Data records Block Start

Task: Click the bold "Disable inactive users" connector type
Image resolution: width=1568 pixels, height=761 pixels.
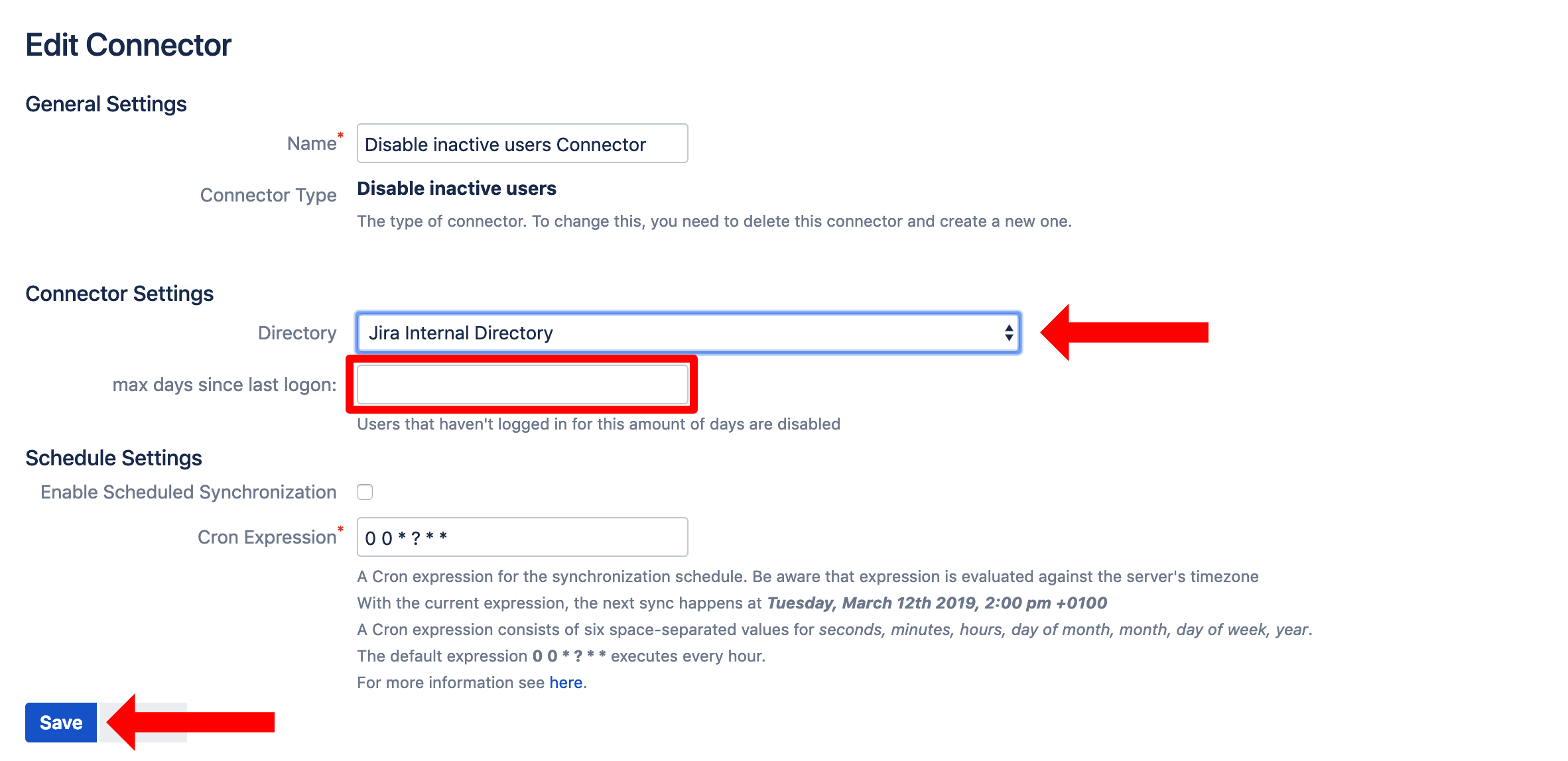Action: click(x=456, y=189)
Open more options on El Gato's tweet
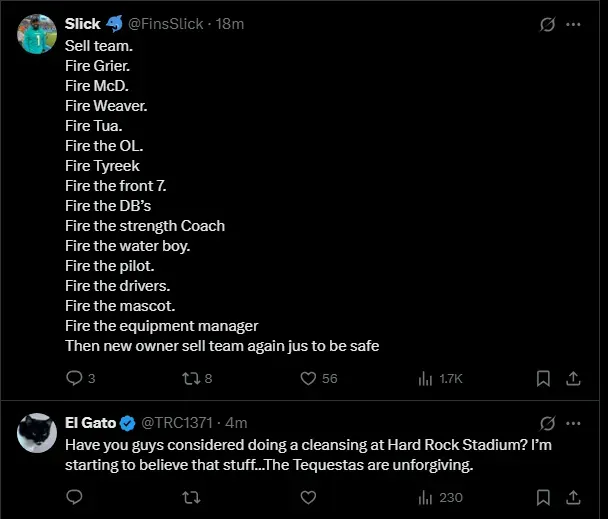This screenshot has height=519, width=608. point(574,423)
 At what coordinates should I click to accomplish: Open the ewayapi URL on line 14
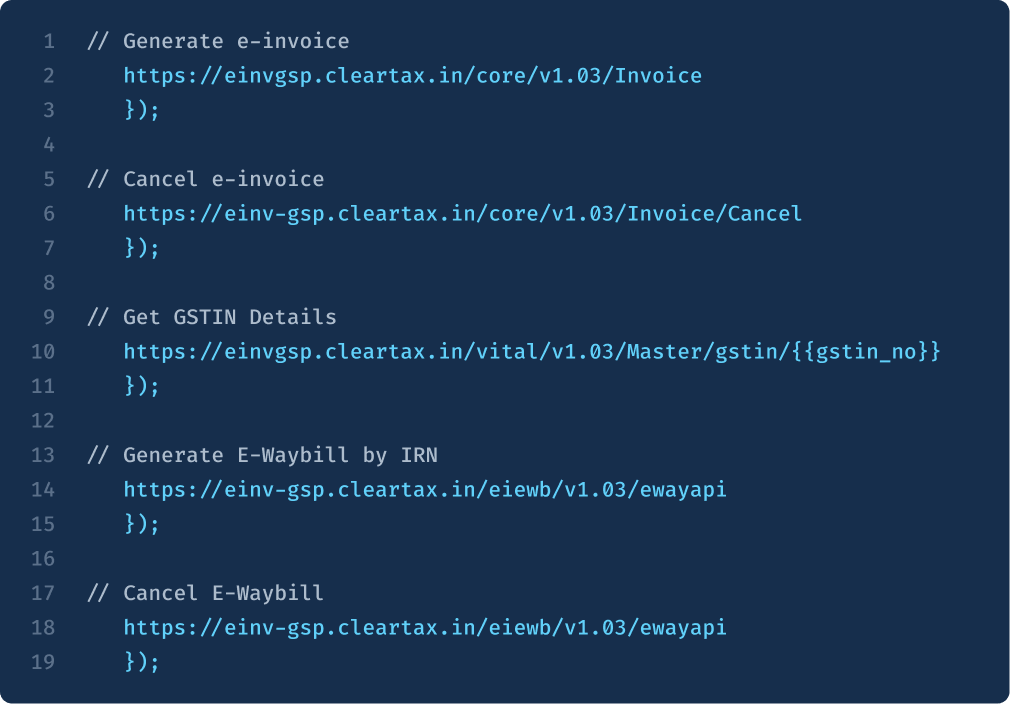425,490
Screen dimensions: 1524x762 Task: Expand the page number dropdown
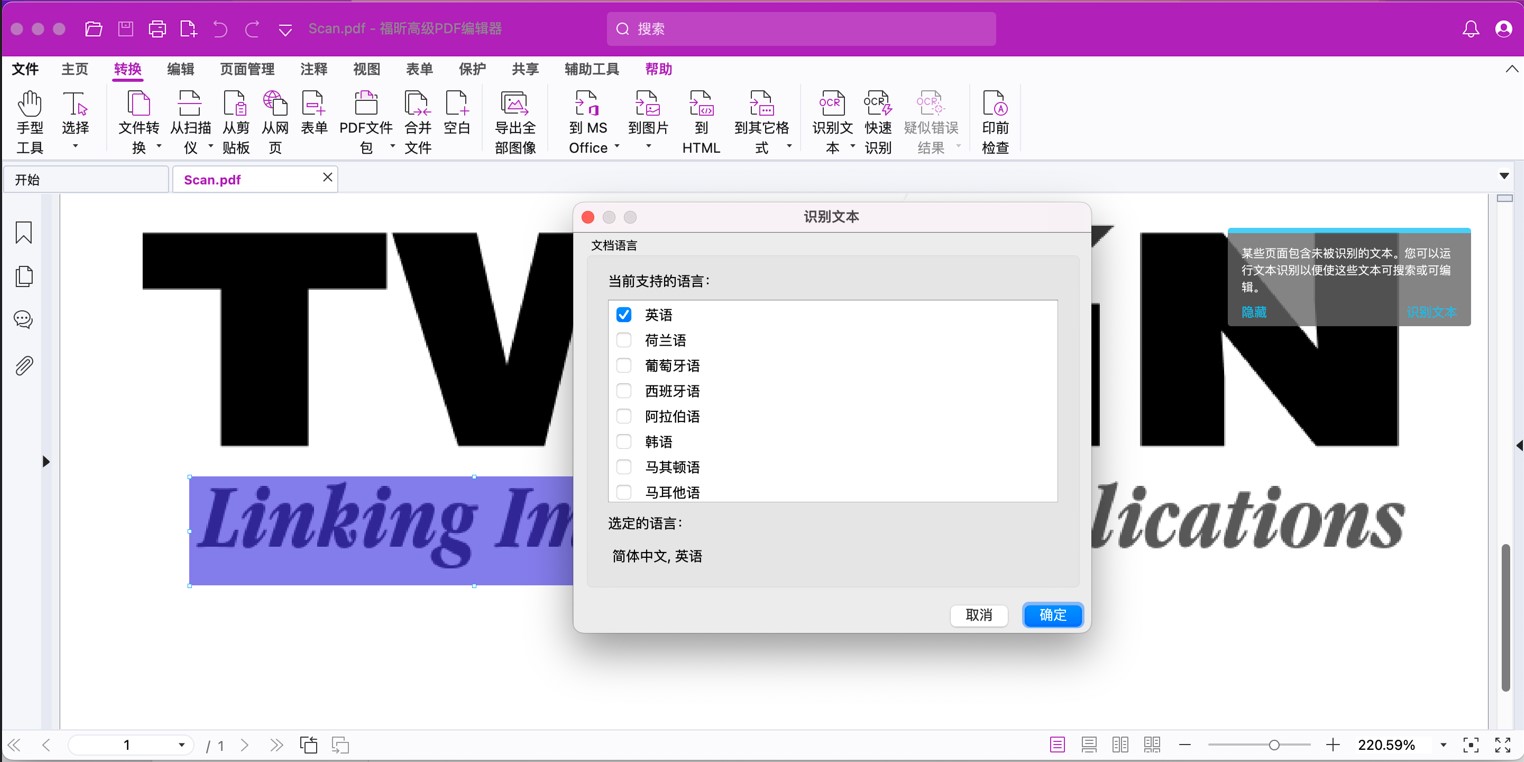pyautogui.click(x=181, y=745)
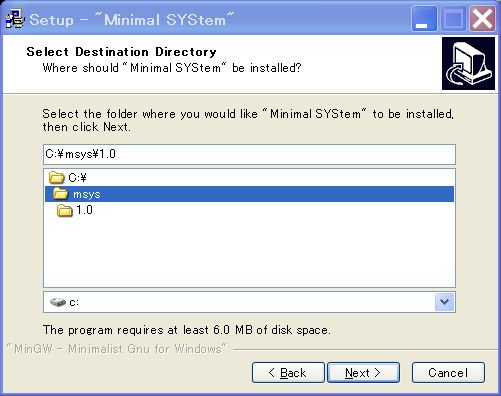Screen dimensions: 501x396
Task: Click the destination path input field
Action: coord(249,154)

Data records Block End

Task to carry out: What are the lines from the one containing "At what coordinates" through the end of the records? Write them out exactly, leaving out the pictures.

Answer area:
 At what coordinates should I click to accomplish: Open the ewayapi URL on line 14
425,490
Screen dimensions: 1524x762 Task: Expand the page number dropdown
pyautogui.click(x=181, y=745)
Screen dimensions: 501x396
Task: Click the destination path input field
Action: coord(249,154)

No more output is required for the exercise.